"""Residual norm metric for solution quality assessment.

This module provides the ResidualNorm metric that measures how well
the computed optimal weights α satisfy the linear system M_I @ α = b.

Mathematical Specification:
    r = ||M_I @ α - b|| / ||b||

A low residual norm indicates that the solution is accurate.
High residual norms suggest numerical issues or regularization effects.

Example:
    >>> from expected_gradcam.metrics.solver import ResidualNorm
    >>>
    >>> metric = ResidualNorm()
    >>> residual = metric.compute(M_I=M_I, alpha=alpha, b=b)
    >>> print(f"Residual norm: {residual:.6f}")
"""

from __future__ import annotations

from typing import TYPE_CHECKING

import torch

from expected_gradcam.metrics.base import BaseMetric, no_grad, timed
from expected_gradcam.metrics.exceptions import InvalidMetricInputError
from expected_gradcam.metrics.registry import register_metric

if TYPE_CHECKING:
    from torch import Tensor


@register_metric(
    "residual_norm",
    display_name="Residual Norm",
    lower_is_better=True,
    streamable=True,
    category="solver",
)
class ResidualNorm(BaseMetric):
    """Residual norm of the linear system solution.

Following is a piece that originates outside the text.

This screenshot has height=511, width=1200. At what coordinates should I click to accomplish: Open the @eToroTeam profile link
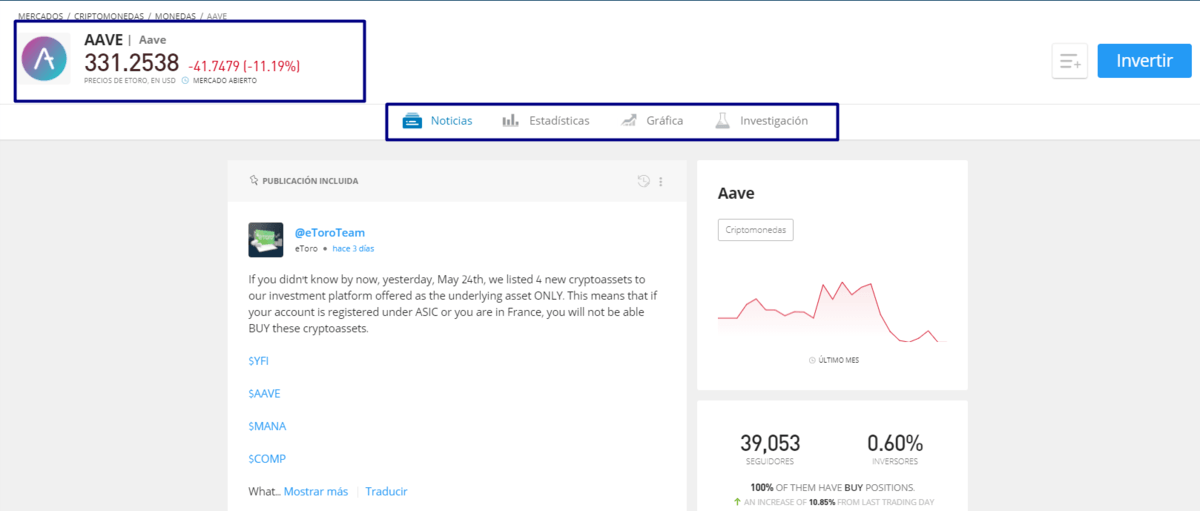coord(329,233)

    Computes the relative residual ||M_I @ α - b|| / ||b||
    which measures how accurately the solution satisfies the
    linear system.

    Lower values indicate better solution quality. Values > 0.1
    may indicate numerical issues or strong regularization effects.

    Example:
        >>> metric = ResidualNorm()
        >>> residual = metric.compute(M_I=M_I, alpha=alpha, b=b)
        >>> if residual > 0.1:
        ...     print("Warning: High residual - check solver settings")
    """

    def validate_inputs(
        self,
        M_I: "Tensor | None" = None,
        alpha: "Tensor | None" = None,
        b: "Tensor | None" = None,
        **kwargs,
    ) -> None:
        """Validate inputs for residual norm computation.

        Args:
            M_I: Second moment matrix [K, K].
            alpha: Optimal weights [K].
            b: Right-hand side vector [K].

        Raises:
            InvalidMetricInputError: If inputs are missing or invalid.
        """
        if M_I is None:
            raise InvalidMetricInputError(
                "residual_norm",
                "M_I",
                "Tensor [K, K]",
                "None",
            )

        if alpha is None:
            raise InvalidMetricInputError(
                "residual_norm",
                "alpha",
                "Tensor [K]",
                "None",
            )

        if b is None:
            raise InvalidMetricInputError(
                "residual_norm",
                "b",
                "Tensor [K]",
                "None",
            )

        K = M_I.shape[0]

        if M_I.ndim != 2 or M_I.shape[1] != K:
            raise InvalidMetricInputError(
                "residual_norm",
                "M_I",
                f"square matrix [{K}, {K}]",
                f"shape {list(M_I.shape)}",
            )

        if alpha.shape[0] != K:
            raise InvalidMetricInputError(
                "residual_norm",
                "alpha",
                f"shape [{K}]",
                f"shape {list(alpha.shape)}",
            )

        if b.shape[0] != K:
            raise InvalidMetricInputError(
                "residual_norm",
                "b",
                f"shape [{K}]",
                f"shape {list(b.shape)}",
            )

    @no_grad
    @timed
    def compute(
        self,
        M_I: "Tensor",
        alpha: "Tensor",
        b: "Tensor",
        eps: float = 1e-10,
        **kwargs,
    ) -> float:
        """Compute the relative residual norm.

        Args:
            M_I: Second moment matrix [K, K].
            alpha: Optimal weights [K].
            b: Right-hand side vector [K].
            eps: Small constant to avoid division by zero.

        Returns:
            Relative residual ||M_I @ α - b|| / ||b||.
        """
        self.validate_inputs(M_I=M_I, alpha=alpha, b=b)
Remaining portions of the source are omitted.